Folto pubblico per gli interrogativi internazionali posti da Polaris
Il Centro Studi Polaris, con il patrocinio dell’OSCE PA in collaborazione con l’OIM, ha indetto un incontro internazionale sul Mediterraneo, cui hanno partecipato docenti, diplomatici, giornalisti e studiosi di varie nazioni. L’incontro, di cui noreporter darà successivamente una relazione più precisa, si è tenuto il 10 giugno in Piazza Venezia, nella Sala Imperatori.
Per oltre quattro ore e mezzo più di duecento persone hanno ascoltato attentemente i diciassette relatori provenienti da vari nazioni e osservato le slides, proiettate continuamente, che esprimevano le posizioni del Centro Studi.
Presenti varie testate e agenzie stampa e il tg2.
Per ora, il riassunto d’agenzia:
Cooperazione tra i Paesi del Mare Nostrum, questo il concetto che ritorna nelle parole dei numerosi relatori che sono intervenuti al convegno ‘Pax Mediterranea’, questo pomeriggio a Roma. Convegno organizzato dal Centro studi Polaris per discutere della situazione nel Mediterraneo, dalle sponde del sud dell’Europa a quelle del Nord Africa. Molti i temi trattati, dalle recenti rivolte nel Nord dell’Africa all’ormai radicata questione israelo-palestinese, dal problema della delocalizzazione delle imprese e della conseguente disoccupazione ai conflitti energetici. L’idea di fondo è quella dell’importanza di ridare centralità al Mediterraneo, rilanciando una cooperazione e un’unione tra i Paesi europei e non, che si affacciano sul Mare Nostrum per risolvere insieme i problemi e affrontare le sfide del futuro. “Spero che di incontri come questi ce ne siano altri – ha auspicato Riccardo Migliori, presidente della delegazione parlamentare italiana presso l’Osce (auspicandolo successivamente in un comunicato stampa della stessa Osce) – perché spesso la stampa italiana non è sufficientemente attenta ai problemi di politica estera, che invece meriterebbero un’attenta e costante analisi anche da parte dell’opinione pubblica”.

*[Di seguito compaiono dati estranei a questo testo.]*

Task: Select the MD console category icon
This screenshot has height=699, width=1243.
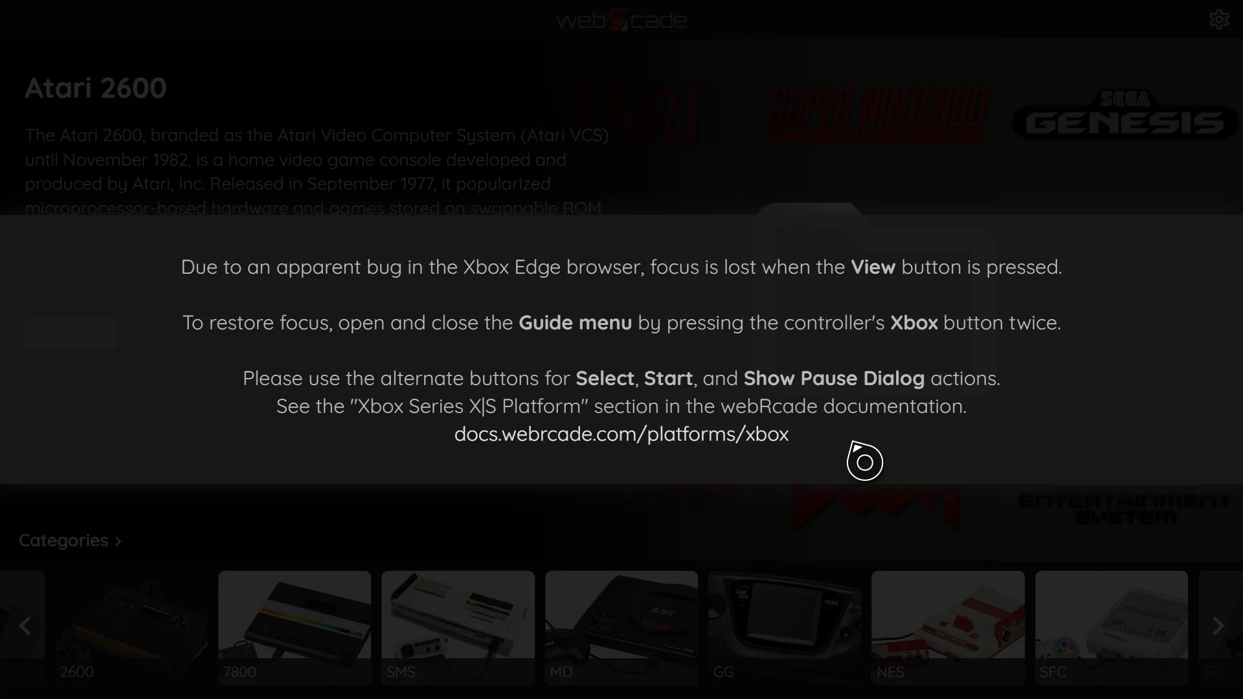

La tesi del Centro studi Polaris è che il Mediterraneo sia uno scenario passivo dei giochi geostrategici. ”E’ necessario che i Paesi delle diverse sponde possano gestire insieme la pressione demografica e lo sviluppo economico – si è spiegato – Ma è anche necessario che quest’ultimo non faciliti la delocalizzazione delle imprese europee e che l’immigrazione incontrollata non arrechi povertà, disoccupazione, conflitti etnici e guerre sociali in Europa. Problemi che vengono acuiti dallo spettro irreale dello ‘scontro di civiltà”’. Secondo il Centro studi più ci si avvicina alle arterie della droga e dei flussi energetici più si acuiscono questi ‘scontri di civiltà’ e, quelli che minacciano l’ Europa, si sviluppano soprattutto attorno all’antica via della Seta, oggi arteria del narcotraffico. Al momento non si ravvedono politiche efficaci per lenire le piaghe dell’area che non riguardano solo l’attuale guerra in Libia ma anche la tragedia di Gaza o le esazioni nelle enclavi serbe in Kosovo. Né si procede efficacemente per risolvere la questione della Green Line che divide Cipro.

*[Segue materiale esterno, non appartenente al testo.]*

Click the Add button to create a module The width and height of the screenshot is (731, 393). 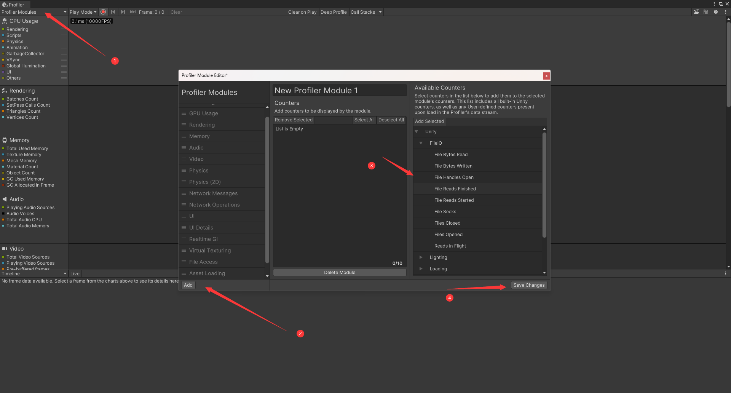[188, 285]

E’ possibile lavorare in concerto. Ma bisogna decidere se il modello che viene comunemente proposto è davvero la soluzione.
Dobbiamo imporre una standardizzazione? Non si calcola che molti degli errori da correggere sono stati fatti per attenersi ad alcuni preconcetti del modello dominante. Né si considera che la democrazia occidentale, a pioggia dagli USA, dall’ufficiale vocazione iniziale alla partecipazione diretta sta passando sempre più ad un’inquietante tele-democrazia, una democrazia spettatrice guidata dagli opinionmakers. Ciò che pone non pochi interrogativi futuri.
Per soluzioni ottimali servono cooperazioni fiere e non delegare tutto a regolamentazioni sovranazionali né attenersi pigramente a tutti i preconcetti del modello dominante.
Fantasia al potere; nel solco armonico delle rispettive tradizioni.